• TASK STATEMENT
Once the line with "juny 2011 (272, 2146)" is found in the entries below, repeat it and each following line exactly, up to and including the line with "desembre 2017 (277, 1779)". Add no other lines.

(Beginning of INPUT)

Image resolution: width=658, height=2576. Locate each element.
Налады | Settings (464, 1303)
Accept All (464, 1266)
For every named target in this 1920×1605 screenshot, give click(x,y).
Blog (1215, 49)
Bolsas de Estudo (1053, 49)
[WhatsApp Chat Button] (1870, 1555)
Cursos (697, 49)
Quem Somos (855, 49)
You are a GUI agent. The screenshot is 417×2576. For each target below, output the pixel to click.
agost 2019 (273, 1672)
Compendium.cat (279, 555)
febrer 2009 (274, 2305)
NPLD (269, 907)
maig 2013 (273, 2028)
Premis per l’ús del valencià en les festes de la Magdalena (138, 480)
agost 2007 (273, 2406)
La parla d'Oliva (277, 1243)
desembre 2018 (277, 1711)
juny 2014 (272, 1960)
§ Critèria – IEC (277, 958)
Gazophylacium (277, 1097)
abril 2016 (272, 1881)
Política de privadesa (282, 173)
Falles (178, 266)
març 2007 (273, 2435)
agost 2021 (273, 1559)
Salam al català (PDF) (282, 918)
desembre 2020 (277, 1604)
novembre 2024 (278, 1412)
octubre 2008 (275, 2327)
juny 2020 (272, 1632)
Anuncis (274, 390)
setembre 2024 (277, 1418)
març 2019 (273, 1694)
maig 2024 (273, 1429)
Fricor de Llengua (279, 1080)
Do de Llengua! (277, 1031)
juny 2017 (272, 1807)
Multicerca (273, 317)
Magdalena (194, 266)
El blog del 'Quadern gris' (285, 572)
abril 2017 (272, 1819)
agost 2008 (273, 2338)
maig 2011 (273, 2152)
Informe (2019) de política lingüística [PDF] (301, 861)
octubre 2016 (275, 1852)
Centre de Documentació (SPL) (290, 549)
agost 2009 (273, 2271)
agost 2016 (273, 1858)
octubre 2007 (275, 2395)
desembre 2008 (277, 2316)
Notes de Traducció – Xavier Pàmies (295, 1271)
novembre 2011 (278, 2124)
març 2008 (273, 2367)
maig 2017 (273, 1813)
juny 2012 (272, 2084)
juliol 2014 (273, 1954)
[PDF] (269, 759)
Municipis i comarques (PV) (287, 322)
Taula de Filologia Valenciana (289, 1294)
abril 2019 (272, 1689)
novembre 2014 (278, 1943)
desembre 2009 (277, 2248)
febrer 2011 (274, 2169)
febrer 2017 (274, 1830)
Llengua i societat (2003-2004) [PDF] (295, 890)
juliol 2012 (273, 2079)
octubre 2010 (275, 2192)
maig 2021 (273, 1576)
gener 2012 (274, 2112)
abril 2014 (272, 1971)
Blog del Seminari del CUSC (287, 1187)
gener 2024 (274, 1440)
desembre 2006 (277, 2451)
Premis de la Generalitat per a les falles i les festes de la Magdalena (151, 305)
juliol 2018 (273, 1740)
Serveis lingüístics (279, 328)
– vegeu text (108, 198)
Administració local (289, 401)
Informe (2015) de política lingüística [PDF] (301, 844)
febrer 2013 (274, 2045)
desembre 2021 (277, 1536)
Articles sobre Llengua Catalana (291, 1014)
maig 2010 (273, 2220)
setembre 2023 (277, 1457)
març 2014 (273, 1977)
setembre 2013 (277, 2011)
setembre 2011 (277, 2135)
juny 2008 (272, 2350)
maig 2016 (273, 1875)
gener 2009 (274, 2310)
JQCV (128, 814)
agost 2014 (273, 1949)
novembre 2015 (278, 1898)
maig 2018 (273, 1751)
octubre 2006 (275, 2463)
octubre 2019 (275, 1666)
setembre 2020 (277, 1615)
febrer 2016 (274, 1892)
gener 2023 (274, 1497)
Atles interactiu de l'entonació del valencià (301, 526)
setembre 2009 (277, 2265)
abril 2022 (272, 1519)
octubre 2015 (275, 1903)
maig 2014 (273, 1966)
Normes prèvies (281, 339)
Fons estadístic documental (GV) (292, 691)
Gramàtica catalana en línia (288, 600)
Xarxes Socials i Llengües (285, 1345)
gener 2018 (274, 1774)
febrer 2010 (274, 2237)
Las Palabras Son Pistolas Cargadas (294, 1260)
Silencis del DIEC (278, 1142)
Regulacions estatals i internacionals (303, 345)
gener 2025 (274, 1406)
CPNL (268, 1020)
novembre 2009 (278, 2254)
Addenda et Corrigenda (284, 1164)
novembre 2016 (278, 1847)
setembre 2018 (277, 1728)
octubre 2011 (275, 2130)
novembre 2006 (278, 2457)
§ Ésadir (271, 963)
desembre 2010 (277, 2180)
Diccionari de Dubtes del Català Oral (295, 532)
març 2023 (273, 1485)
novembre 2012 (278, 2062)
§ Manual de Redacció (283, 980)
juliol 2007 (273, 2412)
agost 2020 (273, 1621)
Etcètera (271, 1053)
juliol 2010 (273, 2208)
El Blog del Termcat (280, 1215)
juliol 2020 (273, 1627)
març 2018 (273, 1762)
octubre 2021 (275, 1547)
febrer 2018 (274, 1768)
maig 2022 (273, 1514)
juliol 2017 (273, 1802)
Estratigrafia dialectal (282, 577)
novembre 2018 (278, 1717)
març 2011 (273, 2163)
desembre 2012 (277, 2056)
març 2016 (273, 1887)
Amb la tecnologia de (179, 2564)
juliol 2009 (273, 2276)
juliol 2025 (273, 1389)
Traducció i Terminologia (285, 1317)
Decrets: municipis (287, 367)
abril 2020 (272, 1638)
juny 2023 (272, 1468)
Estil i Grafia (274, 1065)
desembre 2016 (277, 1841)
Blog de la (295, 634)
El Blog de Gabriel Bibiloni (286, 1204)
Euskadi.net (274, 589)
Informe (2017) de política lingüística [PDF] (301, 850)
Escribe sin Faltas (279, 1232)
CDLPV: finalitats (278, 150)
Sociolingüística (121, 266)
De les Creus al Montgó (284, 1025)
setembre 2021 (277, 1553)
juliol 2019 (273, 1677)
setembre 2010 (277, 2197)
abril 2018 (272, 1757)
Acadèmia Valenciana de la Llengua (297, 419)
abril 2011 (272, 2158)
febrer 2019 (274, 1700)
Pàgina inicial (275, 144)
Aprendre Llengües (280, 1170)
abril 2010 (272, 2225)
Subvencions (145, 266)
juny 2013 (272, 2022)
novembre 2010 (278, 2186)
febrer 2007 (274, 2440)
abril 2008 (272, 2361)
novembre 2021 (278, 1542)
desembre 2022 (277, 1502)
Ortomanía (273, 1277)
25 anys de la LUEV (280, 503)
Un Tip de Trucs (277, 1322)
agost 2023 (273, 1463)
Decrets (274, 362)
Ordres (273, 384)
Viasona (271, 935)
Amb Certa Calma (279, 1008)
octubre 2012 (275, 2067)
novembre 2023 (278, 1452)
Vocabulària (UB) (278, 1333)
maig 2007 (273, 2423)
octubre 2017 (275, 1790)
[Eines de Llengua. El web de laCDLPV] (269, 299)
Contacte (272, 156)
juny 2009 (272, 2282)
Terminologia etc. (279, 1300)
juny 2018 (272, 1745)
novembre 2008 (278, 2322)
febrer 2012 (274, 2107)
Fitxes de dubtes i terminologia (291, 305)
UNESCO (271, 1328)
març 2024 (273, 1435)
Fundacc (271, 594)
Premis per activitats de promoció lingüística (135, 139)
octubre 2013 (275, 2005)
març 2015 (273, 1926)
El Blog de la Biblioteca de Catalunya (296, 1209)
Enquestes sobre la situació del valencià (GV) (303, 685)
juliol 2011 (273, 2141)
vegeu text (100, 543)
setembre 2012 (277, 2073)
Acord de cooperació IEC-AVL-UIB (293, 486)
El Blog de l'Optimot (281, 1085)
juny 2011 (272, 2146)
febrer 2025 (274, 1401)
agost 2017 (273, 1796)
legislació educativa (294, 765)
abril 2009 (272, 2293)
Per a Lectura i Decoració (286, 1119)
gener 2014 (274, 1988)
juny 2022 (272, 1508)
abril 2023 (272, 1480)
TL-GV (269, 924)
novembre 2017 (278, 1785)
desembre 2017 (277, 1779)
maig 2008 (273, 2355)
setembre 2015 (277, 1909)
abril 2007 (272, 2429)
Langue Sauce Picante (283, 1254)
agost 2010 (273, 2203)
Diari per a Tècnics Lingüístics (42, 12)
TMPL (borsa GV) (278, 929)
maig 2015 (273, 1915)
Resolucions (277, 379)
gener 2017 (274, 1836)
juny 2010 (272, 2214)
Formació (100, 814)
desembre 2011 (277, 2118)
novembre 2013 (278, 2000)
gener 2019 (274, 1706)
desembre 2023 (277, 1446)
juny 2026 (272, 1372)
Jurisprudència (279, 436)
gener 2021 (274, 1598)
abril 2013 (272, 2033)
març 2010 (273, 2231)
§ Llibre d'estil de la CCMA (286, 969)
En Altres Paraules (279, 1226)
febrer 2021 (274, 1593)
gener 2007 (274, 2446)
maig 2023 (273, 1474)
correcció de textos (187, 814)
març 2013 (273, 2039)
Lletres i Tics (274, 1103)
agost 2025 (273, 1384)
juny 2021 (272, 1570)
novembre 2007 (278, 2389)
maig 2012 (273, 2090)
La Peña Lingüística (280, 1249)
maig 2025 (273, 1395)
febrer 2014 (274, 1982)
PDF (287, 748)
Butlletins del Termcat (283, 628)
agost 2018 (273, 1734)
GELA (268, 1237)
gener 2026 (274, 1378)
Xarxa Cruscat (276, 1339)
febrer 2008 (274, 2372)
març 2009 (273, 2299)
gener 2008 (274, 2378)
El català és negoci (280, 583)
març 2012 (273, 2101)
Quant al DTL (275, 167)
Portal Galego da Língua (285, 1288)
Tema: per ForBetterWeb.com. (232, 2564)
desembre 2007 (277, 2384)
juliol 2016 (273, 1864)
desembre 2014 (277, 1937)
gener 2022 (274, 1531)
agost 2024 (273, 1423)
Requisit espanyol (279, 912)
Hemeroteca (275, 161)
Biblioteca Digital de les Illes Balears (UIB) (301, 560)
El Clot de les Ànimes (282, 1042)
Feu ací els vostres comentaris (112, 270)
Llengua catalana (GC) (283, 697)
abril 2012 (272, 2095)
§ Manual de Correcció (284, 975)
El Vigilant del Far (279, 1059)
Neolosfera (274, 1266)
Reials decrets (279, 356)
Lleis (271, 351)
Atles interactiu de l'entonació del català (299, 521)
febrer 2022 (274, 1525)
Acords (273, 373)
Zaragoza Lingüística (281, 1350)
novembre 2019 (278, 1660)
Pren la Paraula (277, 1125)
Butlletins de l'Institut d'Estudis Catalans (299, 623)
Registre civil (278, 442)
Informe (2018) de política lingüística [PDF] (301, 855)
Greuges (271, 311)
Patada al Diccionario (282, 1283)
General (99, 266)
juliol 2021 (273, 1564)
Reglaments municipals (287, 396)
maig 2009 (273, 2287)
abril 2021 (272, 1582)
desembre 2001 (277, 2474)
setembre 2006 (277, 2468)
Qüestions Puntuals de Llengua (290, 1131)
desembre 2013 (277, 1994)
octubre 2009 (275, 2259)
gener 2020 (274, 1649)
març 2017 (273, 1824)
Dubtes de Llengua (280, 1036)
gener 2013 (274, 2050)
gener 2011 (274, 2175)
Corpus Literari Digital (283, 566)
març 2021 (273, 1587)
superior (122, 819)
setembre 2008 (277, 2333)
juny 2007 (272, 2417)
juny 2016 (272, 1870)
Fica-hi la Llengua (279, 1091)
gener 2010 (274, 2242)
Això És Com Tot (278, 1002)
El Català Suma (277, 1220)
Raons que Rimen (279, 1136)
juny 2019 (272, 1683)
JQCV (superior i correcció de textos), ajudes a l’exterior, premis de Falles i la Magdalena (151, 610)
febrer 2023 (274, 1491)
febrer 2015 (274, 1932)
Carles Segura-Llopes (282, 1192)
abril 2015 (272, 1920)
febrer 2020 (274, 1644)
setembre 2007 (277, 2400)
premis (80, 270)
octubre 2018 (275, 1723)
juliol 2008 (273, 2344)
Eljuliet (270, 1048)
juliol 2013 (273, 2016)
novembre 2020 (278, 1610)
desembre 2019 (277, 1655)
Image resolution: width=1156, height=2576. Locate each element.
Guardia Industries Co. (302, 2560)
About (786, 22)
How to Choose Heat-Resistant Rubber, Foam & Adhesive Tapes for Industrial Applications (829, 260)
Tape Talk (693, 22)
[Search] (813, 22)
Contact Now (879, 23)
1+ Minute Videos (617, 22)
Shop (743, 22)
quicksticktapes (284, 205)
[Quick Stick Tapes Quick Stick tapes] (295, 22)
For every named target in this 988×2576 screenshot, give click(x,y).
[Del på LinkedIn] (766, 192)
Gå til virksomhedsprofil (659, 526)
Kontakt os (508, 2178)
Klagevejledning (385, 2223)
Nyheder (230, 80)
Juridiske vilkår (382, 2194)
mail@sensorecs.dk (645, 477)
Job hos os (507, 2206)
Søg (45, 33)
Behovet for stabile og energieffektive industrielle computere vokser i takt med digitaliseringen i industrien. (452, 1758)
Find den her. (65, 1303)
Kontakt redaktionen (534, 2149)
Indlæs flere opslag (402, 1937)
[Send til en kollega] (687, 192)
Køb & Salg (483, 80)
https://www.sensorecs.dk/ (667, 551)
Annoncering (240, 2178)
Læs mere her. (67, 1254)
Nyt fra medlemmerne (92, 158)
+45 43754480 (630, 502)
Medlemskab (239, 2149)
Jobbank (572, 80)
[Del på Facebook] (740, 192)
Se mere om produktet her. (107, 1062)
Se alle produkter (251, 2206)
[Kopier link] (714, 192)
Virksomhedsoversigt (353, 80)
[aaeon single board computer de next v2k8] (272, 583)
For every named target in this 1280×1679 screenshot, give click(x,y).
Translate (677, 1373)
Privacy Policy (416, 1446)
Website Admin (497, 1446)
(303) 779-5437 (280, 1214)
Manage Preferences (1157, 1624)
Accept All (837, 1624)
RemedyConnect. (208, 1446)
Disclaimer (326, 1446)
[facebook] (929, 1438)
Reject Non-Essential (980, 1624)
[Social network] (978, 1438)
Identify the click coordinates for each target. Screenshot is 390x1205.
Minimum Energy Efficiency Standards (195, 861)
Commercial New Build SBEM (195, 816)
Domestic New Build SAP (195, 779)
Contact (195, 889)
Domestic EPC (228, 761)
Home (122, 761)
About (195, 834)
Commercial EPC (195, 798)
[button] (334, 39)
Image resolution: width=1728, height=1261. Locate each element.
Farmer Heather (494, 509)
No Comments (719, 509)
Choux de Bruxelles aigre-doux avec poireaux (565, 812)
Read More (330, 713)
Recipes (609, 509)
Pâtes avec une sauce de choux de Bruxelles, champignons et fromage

(End of INPUT)

• TASK SOLUTION
juny 2011 (272, 2146)
febrer 2025 (274, 1401)
agost 2017 (273, 1796)
legislació educativa (294, 765)
abril 2009 (272, 2293)
Per a Lectura i Decoració (286, 1119)
gener 2014 (274, 1988)
juny 2022 (272, 1508)
abril 2023 (272, 1480)
TL-GV (269, 924)
novembre 2017 (278, 1785)
desembre 2017 (277, 1779)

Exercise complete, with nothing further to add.